Iranian authorities and leaders of the Revolutionary Guards accuse the U.S., Saudi Arabia and Israel of being behind the protests to sabotage the relations between Iraq and Iran.
What angers the Iraqi protesters is the Iranian support for the government of outgoing Prime Minister Adel Abdul-Mahdi and allied parties and militias and Tehran's call for Abdul-Mahdi not to resign.
As the protesters expressed their rejection to any external interference whether from the U.S. or from Iran, the outrage towards the Iranian influence in the Shia-dominated areas has been more striking.
On Nov. 18, U.S. media published reports by Iran's Intelligence Ministry that demonstrated the scale of Iranian interference in the economic, political, military, security and religious affairs in Iraq.
One of the leaked reports say that Abdul-Mahdi has maintained a "special relationship" with Iran since he was an oil minister in 2014.
The protesters see that over 16 years of ruling Iraq by officials and political parties allied with Iran, the country has drowned in corruption, becoming on the top of the most corrupt countries in the world, according to international transparency organizations.
The Iraqi people are also disappointed by the Iraqi consecutive governments since the fall of Saddam regime, which failed to address the poor living conditions.
The Iraqi protesters demand an improvement of the living conditions, and a profound political reform to get rid of external interferences in Iraqi politics as in Iran's support for Abdul-Mahdi not to resign.
Abdul-Mahdi, however, had to resign on Nov. 30 under the pressure of the protests.
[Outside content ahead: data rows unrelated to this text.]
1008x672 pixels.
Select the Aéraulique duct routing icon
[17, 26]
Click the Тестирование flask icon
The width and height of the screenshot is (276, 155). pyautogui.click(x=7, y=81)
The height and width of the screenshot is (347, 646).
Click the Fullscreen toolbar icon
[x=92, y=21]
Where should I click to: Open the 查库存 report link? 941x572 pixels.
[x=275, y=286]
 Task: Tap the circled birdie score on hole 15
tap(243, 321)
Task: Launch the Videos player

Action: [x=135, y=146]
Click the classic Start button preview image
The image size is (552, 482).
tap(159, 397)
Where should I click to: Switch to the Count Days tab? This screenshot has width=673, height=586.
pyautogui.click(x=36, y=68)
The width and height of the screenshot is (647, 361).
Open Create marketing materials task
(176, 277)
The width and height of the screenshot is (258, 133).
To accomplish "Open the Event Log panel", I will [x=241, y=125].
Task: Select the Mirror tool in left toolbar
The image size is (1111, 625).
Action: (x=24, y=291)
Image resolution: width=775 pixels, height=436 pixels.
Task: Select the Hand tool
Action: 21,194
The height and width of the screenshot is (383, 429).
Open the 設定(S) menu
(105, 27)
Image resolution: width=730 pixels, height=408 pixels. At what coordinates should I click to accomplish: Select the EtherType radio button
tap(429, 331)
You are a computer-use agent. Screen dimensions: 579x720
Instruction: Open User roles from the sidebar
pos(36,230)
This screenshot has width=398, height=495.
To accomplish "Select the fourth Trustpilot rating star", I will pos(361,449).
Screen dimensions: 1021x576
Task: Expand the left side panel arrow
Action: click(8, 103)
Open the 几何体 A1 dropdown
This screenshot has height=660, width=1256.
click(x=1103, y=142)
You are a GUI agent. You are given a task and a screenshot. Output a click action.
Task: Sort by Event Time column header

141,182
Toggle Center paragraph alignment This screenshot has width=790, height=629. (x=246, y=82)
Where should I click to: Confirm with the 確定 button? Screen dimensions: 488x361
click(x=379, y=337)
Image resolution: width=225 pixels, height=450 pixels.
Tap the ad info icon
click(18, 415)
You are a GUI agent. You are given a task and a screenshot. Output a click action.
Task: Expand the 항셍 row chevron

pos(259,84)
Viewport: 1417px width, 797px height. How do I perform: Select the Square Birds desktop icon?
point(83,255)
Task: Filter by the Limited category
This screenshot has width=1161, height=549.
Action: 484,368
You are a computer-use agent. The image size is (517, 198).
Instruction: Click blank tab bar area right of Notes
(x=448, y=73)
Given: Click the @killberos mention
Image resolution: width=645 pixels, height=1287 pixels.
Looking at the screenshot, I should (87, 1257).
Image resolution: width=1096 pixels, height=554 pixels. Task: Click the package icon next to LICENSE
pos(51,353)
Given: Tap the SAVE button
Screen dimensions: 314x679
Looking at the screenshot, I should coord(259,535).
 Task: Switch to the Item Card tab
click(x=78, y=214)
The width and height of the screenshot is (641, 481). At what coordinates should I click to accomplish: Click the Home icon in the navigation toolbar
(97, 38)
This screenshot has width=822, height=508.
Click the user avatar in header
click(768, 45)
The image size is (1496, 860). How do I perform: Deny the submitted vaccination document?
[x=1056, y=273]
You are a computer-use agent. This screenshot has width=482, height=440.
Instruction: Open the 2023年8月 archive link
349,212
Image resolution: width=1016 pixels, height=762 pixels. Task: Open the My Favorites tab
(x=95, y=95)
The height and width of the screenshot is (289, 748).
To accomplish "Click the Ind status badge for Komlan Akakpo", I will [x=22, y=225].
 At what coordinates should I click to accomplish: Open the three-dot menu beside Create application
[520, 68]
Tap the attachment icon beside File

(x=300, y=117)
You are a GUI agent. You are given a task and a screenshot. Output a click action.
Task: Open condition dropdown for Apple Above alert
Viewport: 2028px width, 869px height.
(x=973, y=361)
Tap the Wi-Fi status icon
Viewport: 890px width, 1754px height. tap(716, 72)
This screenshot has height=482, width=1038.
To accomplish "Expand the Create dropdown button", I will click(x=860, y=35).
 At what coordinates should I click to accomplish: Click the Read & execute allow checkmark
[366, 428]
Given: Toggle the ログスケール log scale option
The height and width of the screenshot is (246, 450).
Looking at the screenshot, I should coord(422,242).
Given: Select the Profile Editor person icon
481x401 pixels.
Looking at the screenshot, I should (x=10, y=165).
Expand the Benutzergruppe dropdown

Protesters set fire to the offices of the Islamic Dawa Party -- led by former Prime Minister Nuri al-Maliki -- in southern Nasiriyah and Diwaniyah cities. Vehicles and offices of Hashd al-Shaabi, Badr Organization and al-Hikma (National Wisdom) party were damaged and burned as well.
The Iranian statements on the Iraqi protests have fueled sentiment against Iran, which was clearly expressed in the slogans of the protesters.
At several occasions, some Iranian officials implicitly said Iran views Iraq as a gate to export its revolutionary ideas and to enhance its influence over the areas that could connect Iran to the Mediterranean sea through the shores of Syria and Lebanon.
Iran fears that in case the protests in Iraq expands, Iraq will enter a state of chaos and instability, which could make it harder to keep or preserve the Iranian influence and interests in the country. Iran would then lose a strategic depth in addition to losing the high volume of business and trade with Iraq.
Iran also uses Iraq to bypass the U.S. sanctions, which negatively affect the Iranian economy -- also one of the reasons for the protests in Iran.
There is for sure a change in the Iraqi Shia public attitude towards officials and political parties allied with or backed by Iran including a change in their view towards the Iranian regime.
According to the protesters, there is a strong relation between getting rid of the Iranian influence and of the Iran-backed militia groups and political parties which they think both usurped Iraq's power and resources.
These feelings of anger against Iran's interference in Iraq could pave the way for founding new common grounds for a trans-sectarian awareness with the Iraqi Sunni population, who rejects any kind of Iranian influence.